Swap "checkbox" for "tick box" everywhere it appears in the records below, and write out all the records again with nothing else changed.

--- Start Supplied material ---

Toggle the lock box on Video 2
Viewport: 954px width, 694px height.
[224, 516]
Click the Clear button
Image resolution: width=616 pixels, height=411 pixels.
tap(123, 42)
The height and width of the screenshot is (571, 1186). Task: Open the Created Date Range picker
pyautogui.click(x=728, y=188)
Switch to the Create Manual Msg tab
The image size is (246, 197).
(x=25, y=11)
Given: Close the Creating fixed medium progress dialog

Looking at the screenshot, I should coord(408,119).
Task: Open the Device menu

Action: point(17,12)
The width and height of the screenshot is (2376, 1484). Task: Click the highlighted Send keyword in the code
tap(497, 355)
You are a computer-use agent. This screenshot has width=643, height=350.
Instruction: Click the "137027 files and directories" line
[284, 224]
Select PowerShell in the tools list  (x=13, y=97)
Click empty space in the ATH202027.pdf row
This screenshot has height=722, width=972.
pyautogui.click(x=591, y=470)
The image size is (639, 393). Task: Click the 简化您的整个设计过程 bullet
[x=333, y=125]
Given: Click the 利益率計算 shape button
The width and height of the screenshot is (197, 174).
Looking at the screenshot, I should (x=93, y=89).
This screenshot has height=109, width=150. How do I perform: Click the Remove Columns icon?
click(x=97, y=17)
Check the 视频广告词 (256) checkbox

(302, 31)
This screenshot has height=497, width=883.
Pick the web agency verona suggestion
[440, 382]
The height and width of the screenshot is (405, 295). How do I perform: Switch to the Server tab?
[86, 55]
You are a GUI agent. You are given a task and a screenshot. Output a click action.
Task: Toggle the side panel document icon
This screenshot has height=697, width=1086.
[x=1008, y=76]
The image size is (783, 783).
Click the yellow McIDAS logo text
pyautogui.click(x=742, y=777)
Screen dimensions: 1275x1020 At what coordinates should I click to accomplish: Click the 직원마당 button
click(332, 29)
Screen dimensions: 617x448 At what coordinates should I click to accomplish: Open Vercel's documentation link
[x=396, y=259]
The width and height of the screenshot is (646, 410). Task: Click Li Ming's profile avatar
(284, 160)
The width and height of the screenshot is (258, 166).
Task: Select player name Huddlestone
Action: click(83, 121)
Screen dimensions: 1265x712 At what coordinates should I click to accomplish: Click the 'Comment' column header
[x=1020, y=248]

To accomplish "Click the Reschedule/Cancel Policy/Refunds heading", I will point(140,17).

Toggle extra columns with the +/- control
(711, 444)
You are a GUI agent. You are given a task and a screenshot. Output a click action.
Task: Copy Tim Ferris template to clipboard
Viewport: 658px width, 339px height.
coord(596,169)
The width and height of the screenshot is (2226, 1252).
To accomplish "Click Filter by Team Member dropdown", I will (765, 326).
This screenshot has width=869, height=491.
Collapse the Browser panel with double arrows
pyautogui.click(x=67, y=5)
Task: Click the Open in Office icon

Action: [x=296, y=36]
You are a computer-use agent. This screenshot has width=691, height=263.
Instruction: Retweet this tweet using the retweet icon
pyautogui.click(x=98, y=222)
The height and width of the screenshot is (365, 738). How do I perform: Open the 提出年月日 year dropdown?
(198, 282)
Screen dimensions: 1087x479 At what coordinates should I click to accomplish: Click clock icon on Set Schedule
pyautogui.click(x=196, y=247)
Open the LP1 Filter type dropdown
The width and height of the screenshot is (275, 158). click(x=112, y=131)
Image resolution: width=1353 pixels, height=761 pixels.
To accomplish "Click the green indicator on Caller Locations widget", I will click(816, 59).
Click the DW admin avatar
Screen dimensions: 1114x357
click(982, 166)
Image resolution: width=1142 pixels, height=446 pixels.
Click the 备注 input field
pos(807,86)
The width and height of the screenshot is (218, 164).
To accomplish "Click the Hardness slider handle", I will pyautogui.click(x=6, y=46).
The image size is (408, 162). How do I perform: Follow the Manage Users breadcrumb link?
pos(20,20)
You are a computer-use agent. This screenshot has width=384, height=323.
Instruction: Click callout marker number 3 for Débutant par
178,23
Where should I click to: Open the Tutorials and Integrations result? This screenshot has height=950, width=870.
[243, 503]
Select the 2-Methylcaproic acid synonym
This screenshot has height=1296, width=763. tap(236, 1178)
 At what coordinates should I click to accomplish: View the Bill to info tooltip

--- End Supplied material ---

Solution:
Toggle the lock box on Video 2
Viewport: 954px width, 694px height.
[224, 516]
Click the Clear button
Image resolution: width=616 pixels, height=411 pixels.
tap(123, 42)
The height and width of the screenshot is (571, 1186). Task: Open the Created Date Range picker
pyautogui.click(x=728, y=188)
Switch to the Create Manual Msg tab
The image size is (246, 197).
(x=25, y=11)
Given: Close the Creating fixed medium progress dialog

Looking at the screenshot, I should coord(408,119).
Task: Open the Device menu

Action: point(17,12)
The width and height of the screenshot is (2376, 1484). Task: Click the highlighted Send keyword in the code
tap(497, 355)
You are a computer-use agent. This screenshot has width=643, height=350.
Instruction: Click the "137027 files and directories" line
[284, 224]
Select PowerShell in the tools list  (x=13, y=97)
Click empty space in the ATH202027.pdf row
This screenshot has height=722, width=972.
pyautogui.click(x=591, y=470)
The image size is (639, 393). Task: Click the 简化您的整个设计过程 bullet
[x=333, y=125]
Given: Click the 利益率計算 shape button
The width and height of the screenshot is (197, 174).
Looking at the screenshot, I should (x=93, y=89).
This screenshot has height=109, width=150. How do I perform: Click the Remove Columns icon?
click(x=97, y=17)
Check the 视频广告词 (256) tick box

(302, 31)
This screenshot has height=497, width=883.
Pick the web agency verona suggestion
[440, 382]
The height and width of the screenshot is (405, 295). How do I perform: Switch to the Server tab?
[86, 55]
You are a GUI agent. You are given a task and a screenshot. Output a click action.
Task: Toggle the side panel document icon
This screenshot has height=697, width=1086.
[x=1008, y=76]
The image size is (783, 783).
Click the yellow McIDAS logo text
pyautogui.click(x=742, y=777)
Screen dimensions: 1275x1020 At what coordinates should I click to accomplish: Click the 직원마당 button
click(332, 29)
Screen dimensions: 617x448 At what coordinates should I click to accomplish: Open Vercel's documentation link
[x=396, y=259]
The width and height of the screenshot is (646, 410). Task: Click Li Ming's profile avatar
(284, 160)
The width and height of the screenshot is (258, 166).
Task: Select player name Huddlestone
Action: click(83, 121)
Screen dimensions: 1265x712 At what coordinates should I click to accomplish: Click the 'Comment' column header
[x=1020, y=248]

To accomplish "Click the Reschedule/Cancel Policy/Refunds heading", I will point(140,17).

Toggle extra columns with the +/- control
(711, 444)
You are a GUI agent. You are given a task and a screenshot. Output a click action.
Task: Copy Tim Ferris template to clipboard
Viewport: 658px width, 339px height.
coord(596,169)
The width and height of the screenshot is (2226, 1252).
To accomplish "Click Filter by Team Member dropdown", I will (765, 326).
This screenshot has width=869, height=491.
Collapse the Browser panel with double arrows
pyautogui.click(x=67, y=5)
Task: Click the Open in Office icon

Action: [x=296, y=36]
You are a computer-use agent. This screenshot has width=691, height=263.
Instruction: Retweet this tweet using the retweet icon
pyautogui.click(x=98, y=222)
The height and width of the screenshot is (365, 738). How do I perform: Open the 提出年月日 year dropdown?
(198, 282)
Screen dimensions: 1087x479 At what coordinates should I click to accomplish: Click clock icon on Set Schedule
pyautogui.click(x=196, y=247)
Open the LP1 Filter type dropdown
The width and height of the screenshot is (275, 158). click(x=112, y=131)
Image resolution: width=1353 pixels, height=761 pixels.
To accomplish "Click the green indicator on Caller Locations widget", I will click(816, 59).
Click the DW admin avatar
Screen dimensions: 1114x357
click(982, 166)
Image resolution: width=1142 pixels, height=446 pixels.
Click the 备注 input field
pos(807,86)
The width and height of the screenshot is (218, 164).
To accomplish "Click the Hardness slider handle", I will pyautogui.click(x=6, y=46).
The image size is (408, 162). How do I perform: Follow the Manage Users breadcrumb link?
pos(20,20)
You are a computer-use agent. This screenshot has width=384, height=323.
Instruction: Click callout marker number 3 for Débutant par
178,23
Where should I click to: Open the Tutorials and Integrations result? This screenshot has height=950, width=870.
[243, 503]
Select the 2-Methylcaproic acid synonym
This screenshot has height=1296, width=763. tap(236, 1178)
 At what coordinates should I click to accomplish: View the Bill to info tooltip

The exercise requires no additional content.